TLDR: KAME is a novel hybrid architecture for real-time speech-to-speech (S2S) conversational AI that combines the low latency of S2S models with the deep knowledge of large language models (LLMs). It uses a front-end S2S transformer for immediate responses and concurrently feeds user queries to a back-end LLM. The LLM’s text-based responses are injected in real-time to guide the S2S model, significantly improving response correctness without increasing latency, effectively bridging the performance gap between monolithic S2S and high-latency cascaded systems.
In the rapidly evolving world of artificial intelligence, real-time conversational systems are at the forefront of creating more natural interactions between humans and machines. However, developing AI that can respond instantly while also possessing deep knowledge has been a significant challenge. Traditional real-time speech-to-speech (S2S) models offer low latency but often lack comprehensive understanding, while more knowledgeable cascaded systems, which combine speech recognition, a large language model (LLM), and text-to-speech, suffer from delays that disrupt conversation flow.
Understanding the Challenge
The core dilemma lies in balancing speed with intelligence. Monolithic S2S models, like Moshi, are fast because they process speech end-to-end without needing to synchronize with other systems. However, their capacity is stretched thin trying to capture both verbal content and non-verbal cues like emotion, making knowledge acquisition less efficient compared to text-only LLMs. On the other hand, cascaded systems, while excellent at integrating vast knowledge by leveraging advanced LLMs, introduce noticeable latency. This delay occurs because they must wait for a user’s complete utterance before processing it, leading to a less natural conversational experience.
KAME’s Innovative Approach
To bridge this gap, researchers from Sakana AI have introduced a novel hybrid architecture called KAME (Knowledge-Access Model Extension). KAME operates as a “tandem” system, combining the best of both worlds: the immediate responsiveness of an S2S model with the extensive knowledge of a powerful back-end LLM. The name KAME itself hints at its function: Knowledge-Access Model Extension.
How KAME Operates
The KAME architecture features two main components: a front-end S2S transformer and a back-end text-based LLM. When a user speaks, the front-end S2S model immediately begins processing the speech and generating an initial response, ensuring low latency. Simultaneously, the user’s speech is streamed to a back-end LLM, which works to formulate a more knowledgeable and refined text-based response. This LLM-generated text, referred to as an “oracle stream,” is then injected in real-time back into the front-end S2S model. The front-end model is specifically trained to condition its speech output on both its internal context and this incoming oracle guidance, effectively infusing its output with rich knowledge without incurring the full latency penalty of a cascaded system. This allows KAME to start responding quickly and then refine its output as more information from the LLM becomes available.

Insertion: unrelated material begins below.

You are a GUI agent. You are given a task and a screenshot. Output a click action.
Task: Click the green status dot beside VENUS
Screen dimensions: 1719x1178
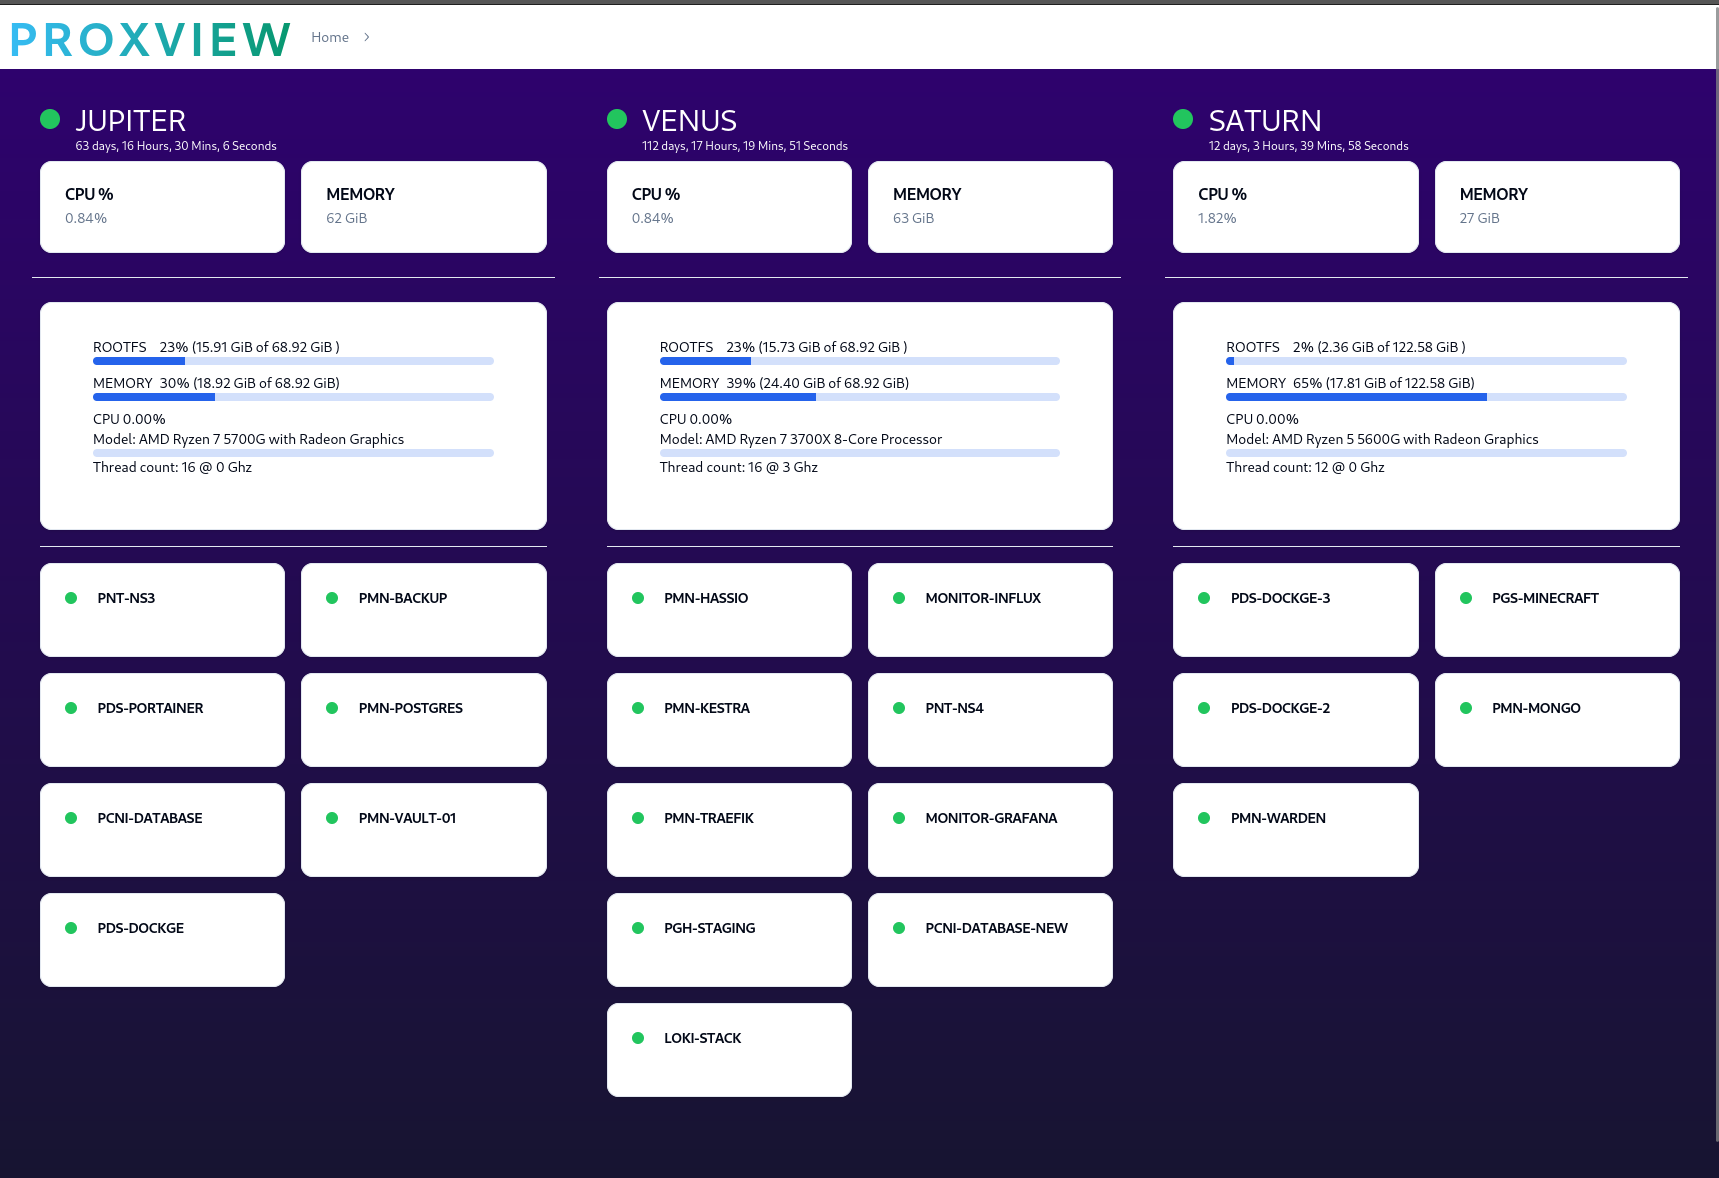pos(617,120)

Training KAME for Real-World Conversations
A significant challenge in developing KAME was creating appropriate training data, as natural conversations with real-time evolving oracle tokens don’t readily exist. The researchers devised a clever solution: “simulated oracle augmentation.” They converted standard two-party dialogue datasets into the required format. This process involves generating simulated oracle text that mimics how a real-time LLM would behave. Early in a user’s utterance, the simulated oracle provides a general, plausible sentence. As more of the input is processed, the simulated oracle progressively refines, becoming more specific and accurate, eventually converging to the ground-truth response by the time the user finishes speaking. This method ensures the front-end S2S model learns to effectively integrate the evolving guidance from the back-end LLM.
Performance and Impact
Evaluations using a speech-synthesized variant of the MT-Bench benchmark demonstrated KAME’s effectiveness. The system substantially outperformed a baseline S2S model (Moshi) in response correctness, with its MT-Bench score improving from 2.05 to 6.43, while maintaining a median latency of 0.0 seconds, on par with the baseline. This means KAME can start responding before the user even finishes their question. While KAME’s quality score was slightly lower than a fully cascaded system like Unmute (which achieved 7.70 with a 2.1-second latency), this difference is primarily attributed to KAME’s deliberate choice to generate early responses. Further analysis showed that the back-end LLM’s capability in KAME is comparable to that in cascaded systems, indicating the quality gap is due to the timing of its early, proactive responses rather than a lack of knowledge. KAME also proved to be “back-end agnostic,” allowing for flexible selection of different LLMs (e.g., GPT-4.1 or Claude-opus-4.1) based on specific application needs. For more in-depth information, you can read the full research paper here.
Also Read:
- Flamed-TTS: Advancing Zero-Shot Text-to-Speech with Efficiency and Naturalness
- DiffuSpec: Accelerating LLM Inference with Diffusion Language Models
Conclusion
KAME represents a significant step forward in conversational AI, successfully integrating the advanced knowledge capabilities of LLMs with the crucial low-latency requirements of real-time speech-to-speech systems. By introducing oracle tokens and a practical training methodology, KAME offers an effective and balanced solution for building powerful, responsive, and intelligent conversational AI experiences.